Media Releases / 16 March 2016
For bone marrow transplantation, stem cells are routinely harvested from healthy donors and used to treat patients with cancers including leukaemia.
Current harvesting methods take a long time and require injections of a growth factor to boost stem cell numbers. This often leads to side effects.
The discovery, published today in Nature Communications , reduces the time required to obtain adequate numbers of stem cells, without the need for a growth factor.
The method, developed by a team of CSIRO researchers working within the manufacturing arm of CSIRO with the Australian Regenerative Medicine Institute (ARMI) at Monash, combines a newly discovered molecule (known as BOP), with an existing type of molecule (AMD3100) to mobilise the stem cells found in bone marrow out into the blood stream.
CSIRO researcher Dr Susie Nilsson said her team was able to demonstrate that combining the two molecules directly impacts stem cells so they can be seen in the blood stream within an hour of a single dosage.
“Current treatment requires the donor to have growth factor injections for several days leading up to the procedure,” Dr Nilsson said.
“Using the new method eliminates the need for this, meaning a procedure that once took days can be reduced to around an hour.”
Until now AMD3100 has only been effective in increasing stem cell numbers when combined with the growth factor.
“But the growth factor can cause unpleasant side effects like bone pain and spleen enlargement for some donors,” Dr Nilsson said.
“Other donors simply don’t respond well, and their stem cell count never gets high enough for a successful transplant.”
The scientists found that combining the two small molecules not only eliminates the need for the growth factor, but when the harvested cells are transplanted they can replenish the entire bone marrow system, and there are no known side effects.

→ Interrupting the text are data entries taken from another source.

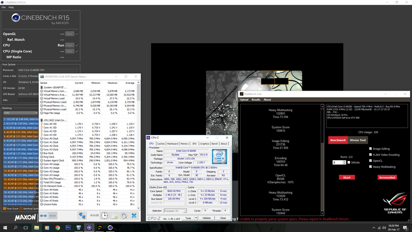The image size is (412, 232).
Task: Click the blue X icon in HWiNFO toolbar
Action: pos(134,215)
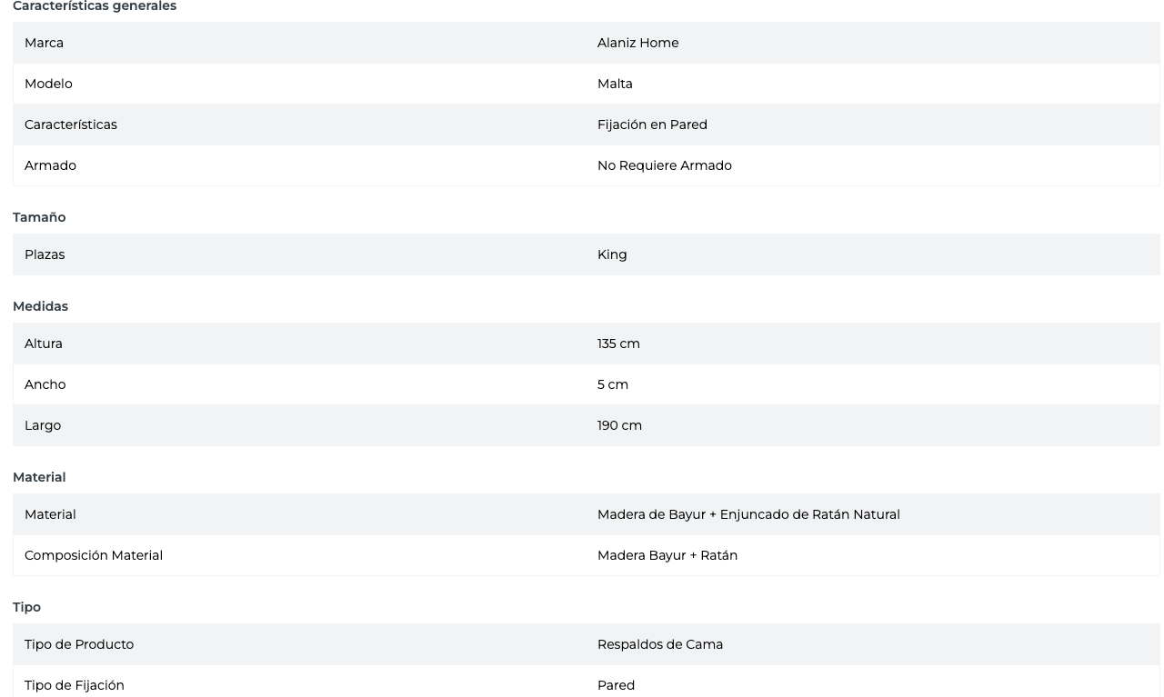Click the "Marca" row label
Viewport: 1164px width, 697px height.
(x=44, y=43)
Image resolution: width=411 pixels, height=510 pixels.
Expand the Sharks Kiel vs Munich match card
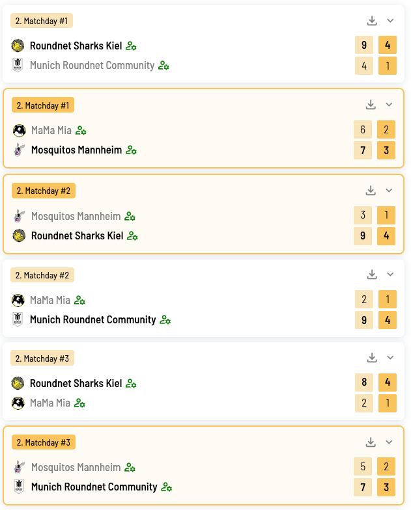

Professor Peter Currie, ARMI Director, said a major benefit of the discovery is that harvesting stem cells will become more efficient and effective, considerably reducing the stress for donors, which in turn benefits patients.
“We’re looking forward to seeing patients benefit from this discovery,” Professor Currie said.
So far successful pre-clinical studies have demonstrated the effectiveness of the treatment.
The next step is a phase 1 clinical trial assessing the combination of BOP molecule with the growth factor, prior to the eventual successful combination of the two small molecules BOP and AMD3100.